Tenho imensa admiração e profundo apreço pelo panteão africano, porque ele chegou ao Brasil da forma mais cruel possível e aqui recebeu acolhimento integral. As igrejas irmãs agem no silêncio e não vivem atrás de fiéis, oferecendo milagrinhos ou lencinho poderoso. Os judeus preservam seu espaço e não fazem questão de números. Vivem uma verdade anterior à nossa com uma dignidade rara. Os orientais preservam sua fé na meditação e no recolhimento. Só não aceito embusteiros, desses que compram horários ociosos em canais de televisão e acham que, berrando, são capazes de ditar ordens a Deus. Ressalto que não que não devem ser confundidos com evangélicos de valor ou protestantes históricos, pessoas diferenciadas no trato da fé. Homens e mulheres de Deus, não do mercado financeiro.
Depois de muito penar pelos desertos da dúvida e dos questionamentos, me converti ao catolicismo.
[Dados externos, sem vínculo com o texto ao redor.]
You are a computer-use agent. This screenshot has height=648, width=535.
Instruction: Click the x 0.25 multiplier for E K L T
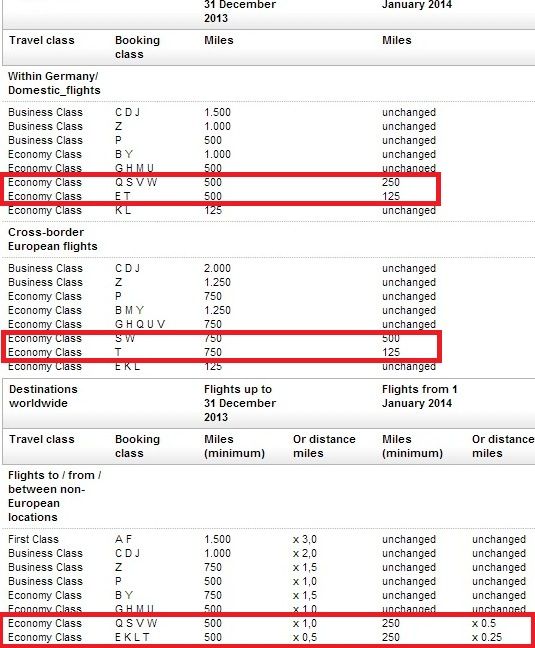487,637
A convivência com pessoas de outros credos me faz muito bem, me estimula a aceitação do que é diferente e a pensar em outras possibilidades de crer, sem que isso me afaste de minha linha. Se dez amigos de religiões diferentes podem sentar à mesma mesa de um restaurante, cada um pedindo seu prato e compartilharem da alegria da unidade, por que seria diferente com a harmonia entre os credos?
No mês dos três santos populares e associados às festas sob bandeirinhas, com direito à fogueira e à boa mesa – Antônio, João e Pedro – além de Marçal, um pouco menos conhecido, é bom refletir sobre a santidade, um estado cada vez mais próximo de todos nós, que dispensa o diploma da Santa Sé e ajuda a transformar o mundo, através da bondade e de gestos concretos de amor desinteressado.

O exemplo mais recente de santo sem certificação é o padre Bruno Sechi, um homem que viveu sua humanidade, sem aspirar a ser santo, mas sendo. Criaturas como ele são os grandes santos do século XXI.
João Carlos Pereira (Belém do Pará, 1959-2020) jornalista, escritor, professor, membro da Academia Paraense de Letras.